When (Micro)Seconds Matter

In cloud computing environments the clock literally starts ticking the moment an application instance is launched. How long should that take?

The term “on-demand” implies right now. In the past, we used the term “real-time” even though what we really meant in most cases was “near time”, or “almost real-time”.  The term “elastic” associated with scalability in cloud computing definitions implies on-demand. One would think, then, that this means that spinning up a new instance of an application with the intent to scale a cloud-deployed application to increase capacity would be a fairly quick-executing task.

That doesn’t seem to be the case, however.

Dealing with unexpected load is now nothing more than a 10 minute exercise in easy, seamlessly integrating both cloud and data center services. 

            -- Cloud computing, load balancing, and extending the data center into a cloud, The Server Room 
                                                    

A Twitter straw poll on this subject (completely unscientific) indicated an expectation that this process should (and for many does) take approximately two minutes in many cloud environments. Minutes, not seconds.
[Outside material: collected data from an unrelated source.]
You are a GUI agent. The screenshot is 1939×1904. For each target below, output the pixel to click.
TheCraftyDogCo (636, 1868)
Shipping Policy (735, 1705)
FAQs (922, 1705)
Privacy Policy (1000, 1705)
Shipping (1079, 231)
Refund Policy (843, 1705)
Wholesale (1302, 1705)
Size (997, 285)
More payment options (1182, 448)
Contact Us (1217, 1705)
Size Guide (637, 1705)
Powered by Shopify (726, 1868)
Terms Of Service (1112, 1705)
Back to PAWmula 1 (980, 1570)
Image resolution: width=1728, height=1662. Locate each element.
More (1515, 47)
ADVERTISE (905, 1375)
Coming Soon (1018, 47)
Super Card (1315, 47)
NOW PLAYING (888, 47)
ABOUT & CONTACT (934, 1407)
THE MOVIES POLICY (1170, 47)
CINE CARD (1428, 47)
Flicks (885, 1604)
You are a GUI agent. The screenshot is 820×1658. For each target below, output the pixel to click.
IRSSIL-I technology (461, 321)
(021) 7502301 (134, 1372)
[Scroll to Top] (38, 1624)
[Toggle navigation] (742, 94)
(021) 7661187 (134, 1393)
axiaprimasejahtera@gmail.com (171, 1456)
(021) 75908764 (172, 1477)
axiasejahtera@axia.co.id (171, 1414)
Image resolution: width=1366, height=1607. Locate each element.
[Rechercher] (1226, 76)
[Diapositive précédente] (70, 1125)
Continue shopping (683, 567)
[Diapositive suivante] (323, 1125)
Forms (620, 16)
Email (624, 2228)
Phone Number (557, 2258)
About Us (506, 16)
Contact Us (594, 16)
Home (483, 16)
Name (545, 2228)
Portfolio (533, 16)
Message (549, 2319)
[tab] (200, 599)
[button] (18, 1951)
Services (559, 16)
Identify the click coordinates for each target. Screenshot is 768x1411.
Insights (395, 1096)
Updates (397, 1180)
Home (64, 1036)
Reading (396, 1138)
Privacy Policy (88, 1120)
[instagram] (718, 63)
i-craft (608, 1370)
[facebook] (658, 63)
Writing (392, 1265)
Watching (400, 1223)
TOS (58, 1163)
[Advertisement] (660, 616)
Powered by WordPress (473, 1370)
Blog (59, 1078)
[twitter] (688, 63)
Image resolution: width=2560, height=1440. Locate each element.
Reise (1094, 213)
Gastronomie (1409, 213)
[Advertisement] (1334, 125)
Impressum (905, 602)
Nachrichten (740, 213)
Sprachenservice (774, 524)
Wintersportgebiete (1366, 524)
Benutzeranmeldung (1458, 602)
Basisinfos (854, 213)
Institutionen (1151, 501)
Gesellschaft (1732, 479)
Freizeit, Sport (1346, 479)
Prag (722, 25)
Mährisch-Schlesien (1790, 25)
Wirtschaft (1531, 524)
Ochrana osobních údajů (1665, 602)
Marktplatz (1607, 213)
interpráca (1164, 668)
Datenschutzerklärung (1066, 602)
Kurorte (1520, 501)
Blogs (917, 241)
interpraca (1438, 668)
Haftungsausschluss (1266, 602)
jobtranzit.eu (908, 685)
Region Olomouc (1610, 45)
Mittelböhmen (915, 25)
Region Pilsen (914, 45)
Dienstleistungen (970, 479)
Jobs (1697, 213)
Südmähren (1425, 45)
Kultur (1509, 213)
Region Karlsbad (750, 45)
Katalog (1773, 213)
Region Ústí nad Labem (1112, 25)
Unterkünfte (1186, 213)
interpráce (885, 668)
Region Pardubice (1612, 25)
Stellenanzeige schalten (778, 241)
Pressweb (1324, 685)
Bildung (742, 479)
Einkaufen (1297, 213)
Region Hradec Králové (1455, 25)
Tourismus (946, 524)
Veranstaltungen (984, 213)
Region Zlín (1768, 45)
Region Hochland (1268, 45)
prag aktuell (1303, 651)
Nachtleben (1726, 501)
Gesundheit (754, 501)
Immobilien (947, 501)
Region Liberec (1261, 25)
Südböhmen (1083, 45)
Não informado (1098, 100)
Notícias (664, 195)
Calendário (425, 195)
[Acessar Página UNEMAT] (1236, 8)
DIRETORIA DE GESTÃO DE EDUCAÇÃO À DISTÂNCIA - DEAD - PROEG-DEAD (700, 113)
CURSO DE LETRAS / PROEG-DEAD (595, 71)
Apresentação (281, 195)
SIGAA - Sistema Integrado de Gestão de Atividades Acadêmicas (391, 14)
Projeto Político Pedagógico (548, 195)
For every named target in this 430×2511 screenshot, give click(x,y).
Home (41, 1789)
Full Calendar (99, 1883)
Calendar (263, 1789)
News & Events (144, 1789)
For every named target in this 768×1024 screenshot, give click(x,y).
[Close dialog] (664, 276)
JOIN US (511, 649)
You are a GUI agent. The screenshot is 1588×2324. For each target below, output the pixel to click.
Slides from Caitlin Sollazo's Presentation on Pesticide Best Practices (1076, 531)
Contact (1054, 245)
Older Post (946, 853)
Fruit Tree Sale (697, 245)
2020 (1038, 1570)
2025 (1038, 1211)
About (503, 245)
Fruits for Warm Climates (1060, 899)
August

Granted, even that is still a huge improvement over the time it’s taken in the past. Even if the underlying hardware resources are available there’s still all of the organizational IT processes that need to be walked through – requests, approvals, allocation, deployment, testing, and finally the actual act of integrating the application with its supporting network and application delivery network infrastructure. It’s a time-consuming process and is one of the reasons for all the predictions of business users avoiding IT to deploy applications in “the cloud.”

IT capacity planning strategy has been to anticipate the need for additional capacity early enough that the resources are available when the need arises. This has typically resulted in over-provisioning, because it’s based on the anticipation of need, not actual demand. It’s based on historical trends that, while likely accurate, may over or under-estimate the amount of capacity required to meet historical spikes in demand.